— TASK GOAL —
Output every line of the entries below as a JSON list of strings, one string per line, leaving out blank lines.

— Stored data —
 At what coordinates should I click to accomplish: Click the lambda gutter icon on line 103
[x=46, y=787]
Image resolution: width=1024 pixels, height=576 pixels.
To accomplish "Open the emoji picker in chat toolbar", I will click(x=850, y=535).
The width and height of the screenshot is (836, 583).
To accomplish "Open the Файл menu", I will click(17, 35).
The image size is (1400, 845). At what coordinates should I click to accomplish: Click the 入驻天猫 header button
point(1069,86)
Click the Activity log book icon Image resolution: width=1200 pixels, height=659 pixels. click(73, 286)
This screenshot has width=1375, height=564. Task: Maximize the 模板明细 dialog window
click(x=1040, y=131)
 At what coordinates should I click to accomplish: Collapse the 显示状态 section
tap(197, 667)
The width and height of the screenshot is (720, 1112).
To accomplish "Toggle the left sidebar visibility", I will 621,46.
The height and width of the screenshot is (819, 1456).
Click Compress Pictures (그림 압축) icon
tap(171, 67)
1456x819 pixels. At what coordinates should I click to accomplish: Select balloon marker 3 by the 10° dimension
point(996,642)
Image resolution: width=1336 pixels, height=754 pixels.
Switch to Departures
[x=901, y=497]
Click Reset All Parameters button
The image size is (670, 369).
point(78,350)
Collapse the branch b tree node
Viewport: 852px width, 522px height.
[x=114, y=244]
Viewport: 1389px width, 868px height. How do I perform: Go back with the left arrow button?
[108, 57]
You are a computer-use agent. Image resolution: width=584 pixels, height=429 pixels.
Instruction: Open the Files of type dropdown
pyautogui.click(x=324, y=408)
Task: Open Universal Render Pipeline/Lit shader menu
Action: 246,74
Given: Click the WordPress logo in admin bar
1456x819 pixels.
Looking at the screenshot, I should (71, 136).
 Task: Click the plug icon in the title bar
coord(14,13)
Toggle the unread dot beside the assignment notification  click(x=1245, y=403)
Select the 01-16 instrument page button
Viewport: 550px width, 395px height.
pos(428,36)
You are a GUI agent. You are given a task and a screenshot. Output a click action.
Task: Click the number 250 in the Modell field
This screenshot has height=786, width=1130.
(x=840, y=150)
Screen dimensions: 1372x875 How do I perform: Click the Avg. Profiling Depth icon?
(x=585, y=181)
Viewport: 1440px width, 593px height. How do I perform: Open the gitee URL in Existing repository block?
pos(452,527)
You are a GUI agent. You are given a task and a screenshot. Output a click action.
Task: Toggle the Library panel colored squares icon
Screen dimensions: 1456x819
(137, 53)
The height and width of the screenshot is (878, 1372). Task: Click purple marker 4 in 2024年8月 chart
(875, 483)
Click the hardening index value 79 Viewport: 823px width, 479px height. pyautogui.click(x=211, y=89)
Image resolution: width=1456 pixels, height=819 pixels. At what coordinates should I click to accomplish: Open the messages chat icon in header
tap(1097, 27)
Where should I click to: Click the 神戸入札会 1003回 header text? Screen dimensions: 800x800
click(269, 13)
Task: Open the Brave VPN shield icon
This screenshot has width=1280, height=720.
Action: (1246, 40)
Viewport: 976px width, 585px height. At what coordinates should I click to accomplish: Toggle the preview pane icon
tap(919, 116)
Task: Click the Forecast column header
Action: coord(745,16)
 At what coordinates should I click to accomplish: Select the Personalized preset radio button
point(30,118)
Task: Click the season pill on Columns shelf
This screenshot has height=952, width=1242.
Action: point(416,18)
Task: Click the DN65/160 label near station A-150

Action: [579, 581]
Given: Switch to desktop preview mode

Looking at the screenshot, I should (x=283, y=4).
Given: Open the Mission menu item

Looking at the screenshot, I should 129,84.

— OUTPUT BELOW —
[
  " At what coordinates should I click to accomplish: Click the lambda gutter icon on line 103",
  "[x=46, y=787]",
  "Image resolution: width=1024 pixels, height=576 pixels.",
  "To accomplish \"Open the emoji picker in chat toolbar\", I will click(x=850, y=535).",
  "The width and height of the screenshot is (836, 583).",
  "To accomplish \"Open the Файл menu\", I will click(17, 35).",
  "The image size is (1400, 845). At what coordinates should I click to accomplish: Click the 入驻天猫 header button",
  "point(1069,86)",
  "Click the Activity log book icon Image resolution: width=1200 pixels, height=659 pixels. click(73, 286)",
  "This screenshot has width=1375, height=564. Task: Maximize the 模板明细 dialog window",
  "click(x=1040, y=131)",
  " At what coordinates should I click to accomplish: Collapse the 显示状态 section",
  "tap(197, 667)",
  "The width and height of the screenshot is (720, 1112).",
  "To accomplish \"Toggle the left sidebar visibility\", I will 621,46.",
  "The height and width of the screenshot is (819, 1456).",
  "Click Compress Pictures (그림 압축) icon",
  "tap(171, 67)",
  "1456x819 pixels. At what coordinates should I click to accomplish: Select balloon marker 3 by the 10° dimension",
  "point(996,642)",
  "Image resolution: width=1336 pixels, height=754 pixels.",
  "Switch to Departures",
  "[x=901, y=497]",
  "Click Reset All Parameters button",
  "The image size is (670, 369).",
  "point(78,350)",
  "Collapse the branch b tree node",
  "Viewport: 852px width, 522px height.",
  "[x=114, y=244]",
  "Viewport: 1389px width, 868px height. How do I perform: Go back with the left arrow button?",
  "[108, 57]",
  "You are a computer-use agent. Image resolution: width=584 pixels, height=429 pixels.",
  "Instruction: Open the Files of type dropdown",
  "pyautogui.click(x=324, y=408)",
  "Task: Open Universal Render Pipeline/Lit shader menu",
  "Action: 246,74",
  "Given: Click the WordPress logo in admin bar",
  "1456x819 pixels.",
  "Looking at the screenshot, I should (71, 136).",
  " Task: Click the plug icon in the title bar",
  "coord(14,13)",
  "Toggle the unread dot beside the assignment notification  click(x=1245, y=403)",
  "Select the 01-16 instrument page button",
  "Viewport: 550px width, 395px height.",
  "pos(428,36)",
  "You are a GUI agent. You are given a task and a screenshot. Output a click action.",
  "Task: Click the number 250 in the Modell field",
  "This screenshot has height=786, width=1130.",
  "(x=840, y=150)",
  "Screen dimensions: 1372x875 How do I perform: Click the Avg. Profiling Depth icon?",
  "(x=585, y=181)",
  "Viewport: 1440px width, 593px height. How do I perform: Open the gitee URL in Existing repository block?",
  "pos(452,527)",
  "You are a GUI agent. You are given a task and a screenshot. Output a click action.",
  "Task: Toggle the Library panel colored squares icon",
  "Screen dimensions: 1456x819",
  "(137, 53)",
  "The height and width of the screenshot is (878, 1372). Task: Click purple marker 4 in 2024年8月 chart",
  "(875, 483)",
  "Click the hardening index value 79 Viewport: 823px width, 479px height. pyautogui.click(x=211, y=89)",
  "Image resolution: width=1456 pixels, height=819 pixels. At what coordinates should I click to accomplish: Open the messages chat icon in header",
  "tap(1097, 27)",
  "Where should I click to: Click the 神戸入札会 1003回 header text? Screen dimensions: 800x800",
  "click(269, 13)",
  "Task: Open the Brave VPN shield icon",
  "This screenshot has width=1280, height=720.",
  "Action: (1246, 40)",
  "Viewport: 976px width, 585px height. At what coordinates should I click to accomplish: Toggle the preview pane icon",
  "tap(919, 116)",
  "Task: Click the Forecast column header",
  "Action: coord(745,16)",
  " At what coordinates should I click to accomplish: Select the Personalized preset radio button",
  "point(30,118)",
  "Task: Click the season pill on Columns shelf",
  "This screenshot has height=952, width=1242.",
  "Action: point(416,18)",
  "Task: Click the DN65/160 label near station A-150",
  "Action: [579, 581]",
  "Given: Switch to desktop preview mode",
  "Looking at the screenshot, I should (x=283, y=4).",
  "Given: Open the Mission menu item",
  "Looking at the screenshot, I should 129,84."
]